Amorphous single layer carbon film
9 Jan 2020. NUS researchers have synthesised single layers of amorphous carbon films for potential industrial applications.
Amorphous materials are used widely in many applications but detailed scientific understanding of their atomic arrangement remains poor. A research team led by Prof Barbaros ÖZYILMAZ from Department of Physics, Department of Materials Science and Engineering and Centre for Advanced 2D Materials (CA2DM), NUS has synthesised for the first time, monolayer amorphous carbon (MAC) which is a sheet of one atom thick amorphous carbon film, using laser-assisted chemical vapour deposition. This breakthrough allows for direct imaging to reveal how atoms are arranged in amorphous materials.
In the study of amorphous materials, there are two opposing groups. One says that it is possible for materials to have a fully-disordered, completely random structure. The other says there is always nanometre-sized order, of tiny crystallites, that is surrounded by random disorder.

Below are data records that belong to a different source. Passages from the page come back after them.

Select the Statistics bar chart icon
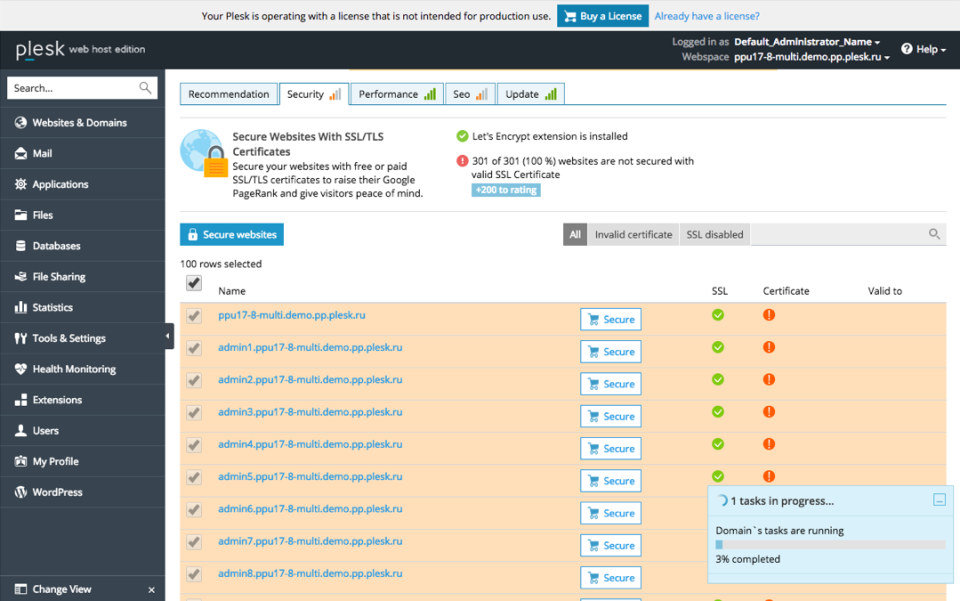This screenshot has height=601, width=960. tap(21, 307)
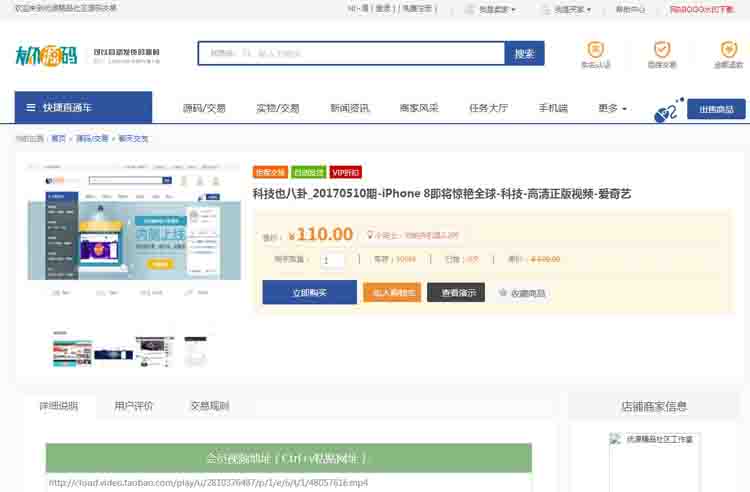Click the hamburger icon beside 快捷直通车

(30, 108)
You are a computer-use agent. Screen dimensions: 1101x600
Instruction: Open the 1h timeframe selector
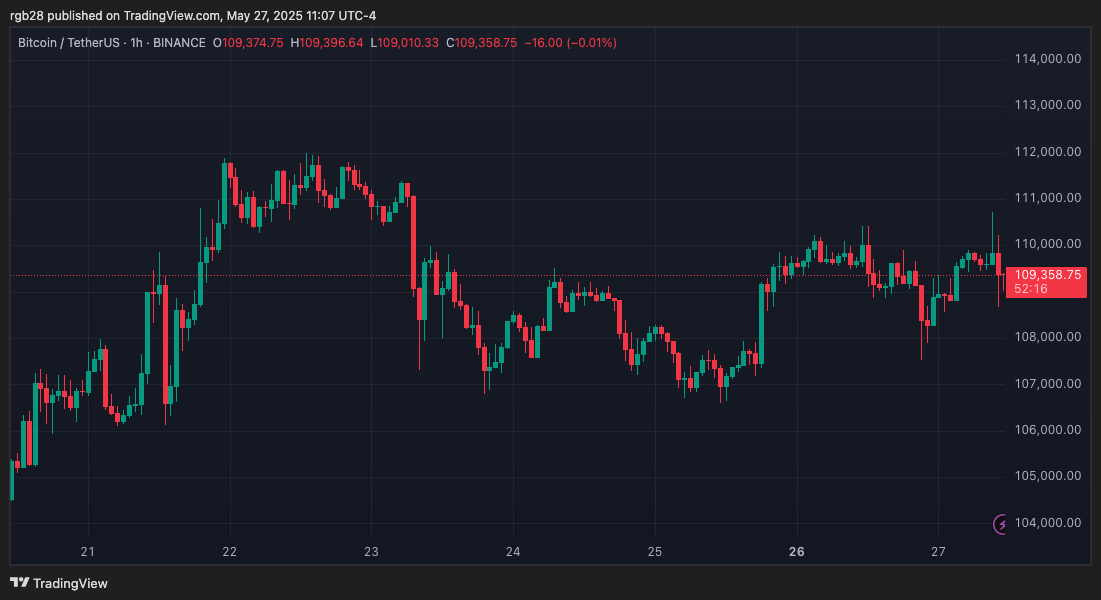click(136, 43)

The newly synthesised MAC films show the latter arrangement. The researchers see nanometre-sized patches of strained and distorted hexagonal carbon rings, but there is random disorder between these patches. Hence, the MAC films also contain five-, seven-, and eight-membered rings, too.
The NUS team grew the material and studied its properties and potential areas of application. In addition, atomic resolution imaging was performed by the group of Prof Kazu Suenaga from the National Institute of Advanced Industrial Science and Technology (AIST), Japan, and Prof Junhao Lin from Southern University of Science and Technology (SUSTECH), China. Furthermore, theoretical simulations were carried out by the group of Prof Sokrates Pantelides from Vanderbilt University, USA.
The MAC exhibits certain properties that are totally different from traditional monolayer materials. MAC films can be “plastically deformed”, meaning that they can be can be stretched into irregular shapes, and stay conformed to that position. Compared to nanometre-thick crystalline materials, which would easily snap when stretched, MAC has the potential to expand its use in a number of industrial applications.
“MAC is much more hardy and cheaper to make than conventional crystalline two-dimensional materials. The laser-assisted deposition process through which MAC is synthesised is commonly used in industry. Hence, we can grow a large-area, defect-free, monolayer film on a wide variety of substrates with high throughput and at low temperature,” explained Prof Özyilmaz.
Researchers at NUS Physics, CA2DM and Materials Science and Engineering have created the world’s first atomically thin amorphous carbon film. The amorphous structure have widely varying atom-to-atom distance unlike crystals. This is because of the random arrangement of five-, six-, seven- and eight-carbon rings in a planar carbon network, leading to a wide distribution of bond lengths (in Å) and bond angles. [Credit: Nature]
Toh CT; Zhang H; Lin J; Mayorov AS; Wang YP; Orofeo CM; Ferry DB; Andersen H; Kakenov N; Guo Z; Abidi IH; Sims H; Suenaga K; Pantelides ST; Özyilmaz B*, “Synthesis and properties of free-standing monolayer amorphous carbon” NATURE DOI: 10.1038/s41586-019-1871-2 Published: 2020.